This work raises several key questions for future investigation. First, the sources of GlcNAc salvaged by NAGK remain to be fully elucidated. GlcNAc may be derived from recycling of GlcNAc following O-GlcNAc removal or breakdown of glycoconjugates. Additionally, GlcNAc may be recovered from the environment. Nutrient scavenging via macropinocytosis is a key feature of PDA (Commisso et al., 2013; Kamphorst et al., 2015). Macropinocytosis has mostly been associated with scavenging of protein to recover amino acids, but lysosomal break down of glycoproteins may also release sugars including GlcNAc. Additionally, ECM components, including hyaluronic acid (HA), which is a polymer of GlcNAc and glucuronic acid disaccharide units, may be additional sources of GlcNAc for salvage in the tumor microenvironment. Indeed, in a manuscript co-submitted with this one, Kim et al., 2020 identify HA as a major source of scavenged GlcNAc . Our manuscript and the Kimet al.’s manuscript together indicate that NAGK may take on a heightened importance in the context of high GlcNAc availability and nutrient deprivation, a situation that is likely to occur within the tumor microenvironment.

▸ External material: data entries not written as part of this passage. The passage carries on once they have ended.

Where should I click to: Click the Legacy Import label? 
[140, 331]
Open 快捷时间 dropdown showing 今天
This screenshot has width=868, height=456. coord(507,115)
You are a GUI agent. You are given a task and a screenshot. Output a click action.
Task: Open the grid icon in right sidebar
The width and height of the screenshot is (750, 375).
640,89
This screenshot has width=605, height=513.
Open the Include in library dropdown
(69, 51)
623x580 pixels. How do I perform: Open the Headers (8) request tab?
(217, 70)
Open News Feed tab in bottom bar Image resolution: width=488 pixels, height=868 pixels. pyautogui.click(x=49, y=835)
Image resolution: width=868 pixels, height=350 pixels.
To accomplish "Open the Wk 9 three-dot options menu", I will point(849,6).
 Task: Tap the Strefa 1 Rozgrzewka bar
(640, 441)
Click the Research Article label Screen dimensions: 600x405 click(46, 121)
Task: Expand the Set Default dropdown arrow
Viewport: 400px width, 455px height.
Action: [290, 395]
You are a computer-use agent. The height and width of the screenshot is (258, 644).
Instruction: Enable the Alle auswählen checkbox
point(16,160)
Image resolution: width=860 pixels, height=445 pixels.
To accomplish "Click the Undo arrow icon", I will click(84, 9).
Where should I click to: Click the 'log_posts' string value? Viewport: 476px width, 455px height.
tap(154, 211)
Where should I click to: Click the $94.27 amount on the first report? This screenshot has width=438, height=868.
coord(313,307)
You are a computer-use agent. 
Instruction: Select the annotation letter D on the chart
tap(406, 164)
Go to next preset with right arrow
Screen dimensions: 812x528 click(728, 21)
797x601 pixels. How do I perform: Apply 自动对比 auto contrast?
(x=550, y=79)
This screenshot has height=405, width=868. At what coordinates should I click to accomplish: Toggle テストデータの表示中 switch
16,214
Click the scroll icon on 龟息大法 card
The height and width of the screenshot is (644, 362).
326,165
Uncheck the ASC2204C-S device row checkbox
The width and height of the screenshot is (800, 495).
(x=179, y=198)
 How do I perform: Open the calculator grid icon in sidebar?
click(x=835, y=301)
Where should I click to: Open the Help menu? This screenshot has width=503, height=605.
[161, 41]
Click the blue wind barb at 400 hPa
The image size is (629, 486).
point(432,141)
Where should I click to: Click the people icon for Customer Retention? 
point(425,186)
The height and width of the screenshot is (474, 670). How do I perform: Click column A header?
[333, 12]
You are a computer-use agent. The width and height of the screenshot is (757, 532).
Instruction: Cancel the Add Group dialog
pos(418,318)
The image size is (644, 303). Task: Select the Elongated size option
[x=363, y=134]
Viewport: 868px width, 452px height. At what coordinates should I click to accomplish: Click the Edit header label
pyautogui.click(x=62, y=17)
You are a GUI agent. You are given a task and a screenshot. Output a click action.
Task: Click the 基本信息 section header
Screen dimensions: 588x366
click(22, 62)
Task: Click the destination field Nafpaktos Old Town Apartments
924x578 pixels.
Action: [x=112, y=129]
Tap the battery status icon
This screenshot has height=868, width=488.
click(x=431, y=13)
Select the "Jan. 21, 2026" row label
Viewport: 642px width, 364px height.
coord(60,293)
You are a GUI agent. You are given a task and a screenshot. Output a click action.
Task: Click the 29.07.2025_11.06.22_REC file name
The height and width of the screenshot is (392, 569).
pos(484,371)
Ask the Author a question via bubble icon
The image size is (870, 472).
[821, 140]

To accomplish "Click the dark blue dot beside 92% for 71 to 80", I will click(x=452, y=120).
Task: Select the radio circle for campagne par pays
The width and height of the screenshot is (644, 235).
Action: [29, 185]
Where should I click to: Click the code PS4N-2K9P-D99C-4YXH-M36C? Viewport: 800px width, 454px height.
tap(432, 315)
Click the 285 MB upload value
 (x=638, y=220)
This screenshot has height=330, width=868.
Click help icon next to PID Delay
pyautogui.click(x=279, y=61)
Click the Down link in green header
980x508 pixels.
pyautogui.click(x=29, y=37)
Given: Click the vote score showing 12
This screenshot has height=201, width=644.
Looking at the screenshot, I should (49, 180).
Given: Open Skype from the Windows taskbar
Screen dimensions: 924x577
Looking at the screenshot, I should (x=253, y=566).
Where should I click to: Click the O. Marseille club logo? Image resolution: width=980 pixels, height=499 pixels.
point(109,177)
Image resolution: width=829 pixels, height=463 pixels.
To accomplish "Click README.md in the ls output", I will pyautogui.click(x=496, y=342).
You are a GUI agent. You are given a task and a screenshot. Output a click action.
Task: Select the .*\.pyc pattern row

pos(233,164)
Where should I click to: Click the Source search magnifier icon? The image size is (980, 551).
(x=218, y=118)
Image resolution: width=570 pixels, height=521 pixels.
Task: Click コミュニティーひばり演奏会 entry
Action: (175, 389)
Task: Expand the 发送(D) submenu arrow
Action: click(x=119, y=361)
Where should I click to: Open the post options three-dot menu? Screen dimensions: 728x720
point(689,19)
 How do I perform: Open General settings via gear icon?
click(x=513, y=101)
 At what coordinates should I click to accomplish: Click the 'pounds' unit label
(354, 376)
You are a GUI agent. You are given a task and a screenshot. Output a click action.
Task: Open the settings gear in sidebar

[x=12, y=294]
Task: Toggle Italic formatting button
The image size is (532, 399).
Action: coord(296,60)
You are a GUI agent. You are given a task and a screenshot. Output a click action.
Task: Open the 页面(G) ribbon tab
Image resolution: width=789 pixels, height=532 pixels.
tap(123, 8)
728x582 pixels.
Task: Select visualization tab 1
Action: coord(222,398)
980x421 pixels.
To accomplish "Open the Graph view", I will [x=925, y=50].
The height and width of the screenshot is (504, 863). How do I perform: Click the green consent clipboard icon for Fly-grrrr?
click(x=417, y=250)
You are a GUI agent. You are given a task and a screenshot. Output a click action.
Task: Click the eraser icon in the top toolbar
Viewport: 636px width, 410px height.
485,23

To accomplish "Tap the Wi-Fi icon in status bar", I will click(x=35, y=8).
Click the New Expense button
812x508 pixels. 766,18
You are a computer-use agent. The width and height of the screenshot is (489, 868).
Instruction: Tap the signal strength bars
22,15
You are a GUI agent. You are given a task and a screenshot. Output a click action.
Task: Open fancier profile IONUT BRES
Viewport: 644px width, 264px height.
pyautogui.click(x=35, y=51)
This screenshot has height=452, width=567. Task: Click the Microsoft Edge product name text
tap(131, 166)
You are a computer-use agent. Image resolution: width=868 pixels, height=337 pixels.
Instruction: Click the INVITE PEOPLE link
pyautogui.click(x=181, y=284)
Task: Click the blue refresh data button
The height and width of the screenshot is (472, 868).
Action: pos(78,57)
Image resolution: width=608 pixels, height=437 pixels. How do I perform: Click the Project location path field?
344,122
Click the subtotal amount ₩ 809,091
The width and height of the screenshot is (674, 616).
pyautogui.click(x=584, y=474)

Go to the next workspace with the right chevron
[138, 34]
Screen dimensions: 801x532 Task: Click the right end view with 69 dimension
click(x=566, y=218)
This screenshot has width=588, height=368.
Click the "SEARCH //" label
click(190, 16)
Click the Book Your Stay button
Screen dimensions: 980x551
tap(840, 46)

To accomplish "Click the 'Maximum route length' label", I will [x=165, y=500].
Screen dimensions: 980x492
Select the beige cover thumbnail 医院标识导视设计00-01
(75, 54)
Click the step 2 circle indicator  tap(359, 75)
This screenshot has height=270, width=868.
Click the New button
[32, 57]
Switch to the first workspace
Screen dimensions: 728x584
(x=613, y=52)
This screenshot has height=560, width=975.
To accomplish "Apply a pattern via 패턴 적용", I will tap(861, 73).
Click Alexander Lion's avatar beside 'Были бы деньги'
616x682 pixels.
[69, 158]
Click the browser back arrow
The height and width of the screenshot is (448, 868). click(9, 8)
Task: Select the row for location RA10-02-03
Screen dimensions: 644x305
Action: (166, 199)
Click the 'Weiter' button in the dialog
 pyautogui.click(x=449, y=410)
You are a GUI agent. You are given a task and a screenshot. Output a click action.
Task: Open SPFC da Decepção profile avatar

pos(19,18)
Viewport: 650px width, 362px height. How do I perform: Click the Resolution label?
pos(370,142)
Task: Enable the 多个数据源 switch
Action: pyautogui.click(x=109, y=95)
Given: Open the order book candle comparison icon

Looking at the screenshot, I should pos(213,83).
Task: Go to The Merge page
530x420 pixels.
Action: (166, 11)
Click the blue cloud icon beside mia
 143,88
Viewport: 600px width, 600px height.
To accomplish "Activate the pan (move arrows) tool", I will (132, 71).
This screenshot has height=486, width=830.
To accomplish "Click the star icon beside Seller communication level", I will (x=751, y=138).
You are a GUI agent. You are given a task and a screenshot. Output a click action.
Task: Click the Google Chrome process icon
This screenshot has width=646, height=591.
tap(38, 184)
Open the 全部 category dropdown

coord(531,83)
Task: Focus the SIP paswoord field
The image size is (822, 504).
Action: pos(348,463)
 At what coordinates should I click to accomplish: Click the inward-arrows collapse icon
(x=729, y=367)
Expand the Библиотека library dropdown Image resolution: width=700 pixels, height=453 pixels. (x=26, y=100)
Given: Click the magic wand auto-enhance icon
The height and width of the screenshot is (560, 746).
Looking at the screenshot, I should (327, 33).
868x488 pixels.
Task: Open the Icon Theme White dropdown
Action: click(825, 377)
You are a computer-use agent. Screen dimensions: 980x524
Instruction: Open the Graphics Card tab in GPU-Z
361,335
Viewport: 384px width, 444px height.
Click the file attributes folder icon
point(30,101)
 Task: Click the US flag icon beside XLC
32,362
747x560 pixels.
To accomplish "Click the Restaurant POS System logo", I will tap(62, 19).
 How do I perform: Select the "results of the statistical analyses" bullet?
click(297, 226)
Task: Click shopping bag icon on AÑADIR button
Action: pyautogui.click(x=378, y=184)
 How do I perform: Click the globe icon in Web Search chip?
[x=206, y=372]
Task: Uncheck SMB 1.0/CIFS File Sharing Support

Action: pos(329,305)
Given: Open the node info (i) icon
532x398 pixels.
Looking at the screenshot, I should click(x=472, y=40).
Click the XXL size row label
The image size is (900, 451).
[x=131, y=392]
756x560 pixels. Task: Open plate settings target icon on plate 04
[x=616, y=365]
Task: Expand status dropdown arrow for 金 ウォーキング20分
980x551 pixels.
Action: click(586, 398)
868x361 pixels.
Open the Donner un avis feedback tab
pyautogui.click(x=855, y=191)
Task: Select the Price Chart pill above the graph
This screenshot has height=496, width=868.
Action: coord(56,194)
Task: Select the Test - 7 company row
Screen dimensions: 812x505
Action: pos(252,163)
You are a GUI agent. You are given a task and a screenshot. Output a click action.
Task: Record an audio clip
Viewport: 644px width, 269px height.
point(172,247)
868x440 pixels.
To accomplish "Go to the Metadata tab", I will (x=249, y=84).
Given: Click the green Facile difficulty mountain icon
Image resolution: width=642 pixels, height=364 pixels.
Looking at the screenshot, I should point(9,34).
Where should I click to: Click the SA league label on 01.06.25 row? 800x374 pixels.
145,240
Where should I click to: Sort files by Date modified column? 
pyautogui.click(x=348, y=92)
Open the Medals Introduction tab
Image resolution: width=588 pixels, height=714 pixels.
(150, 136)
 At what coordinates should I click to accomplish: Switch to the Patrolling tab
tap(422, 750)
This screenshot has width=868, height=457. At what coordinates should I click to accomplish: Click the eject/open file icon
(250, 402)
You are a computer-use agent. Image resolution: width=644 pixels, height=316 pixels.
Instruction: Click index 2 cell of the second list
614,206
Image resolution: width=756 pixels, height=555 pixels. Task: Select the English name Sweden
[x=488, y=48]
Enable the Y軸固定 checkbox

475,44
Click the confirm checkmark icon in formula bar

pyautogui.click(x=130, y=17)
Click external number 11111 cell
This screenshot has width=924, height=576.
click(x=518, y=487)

Furthermore, the key fates of UDP-GlcNAc that support tumor growth remain to be elucidated. Sufficient UDP-GlcNAc is required for protein glycosylation to maintain homeostasis and prevent ER stress, particularly in a rapidly dividing cell. Additionally, a wide range of cancers exhibit elevated O-GlcNAc, which could contribute to driving pro-tumorigenic transcriptional and signaling programs. In PDA specifically, the glycan CA19-9 is currently used as a biomarker for disease progression and recent studies point to a functional role for CA19-9 in tumorigenesis (Engle et al., 2019). UDP-GlcNAc is also required for HA synthesis, which is present in low amounts in normal pancreas but increases in PanIN lesions and PDA (Provenzano et al., 2012). PDA cells are capable of producing HA in vitro (Mahlbacher et al., 1992). Depletion of fibroblasts in an autochthonous PDA mouse model results in a decrease in collagen I, but not HA in the tumor microenvironment, indicating that HA must be generated by another cell type, possibly the tumor cells themselves (Özdemir et al., 2014). Previous studies demonstrated that treatment of PDA with exogenous hyaluronidase can increase vascularization and improve drug delivery to the tumor (Jacobetz et al., 2013; Provenzano et al., 2012), although a phase III clinical trial reported no improvement in overall patient survival when combining pegylated hyaluronidase with nab-paclitaxel plus gemcitabine (Van Cutsem et al., 2020). Recently, it was shown that inhibiting the HBP by treatment with DON depletes HA and collagen in an orthotopic mouse model. DON treatment also increased CD8 T-cell infiltration into the tumor, sensitizing the tumor to anti-PD1 therapy (Sharma et al., 2020). Thus, targeting the HBP holds promise for improving the efficacy of other therapeutics. The findings of the current study suggest that in addition to de novo hexosamine synthesis, targeting of hexosamine salvage warrants further investigation in terms of potential for therapeutic intervention. Of note, an inhibitor targeting PGM3, which converts GlcNAc-6-P to GlcNAc-1-P and is thus required for both de novo UDP-GlcNAc synthesis and GlcNAc recycling, showed efficacy in treating gemcitabine-resistant patient-derived xenograft PDA models (Ricciardiello et al., 2020), as well as in breast cancer xenografts (Ricciardiello et al., 2018).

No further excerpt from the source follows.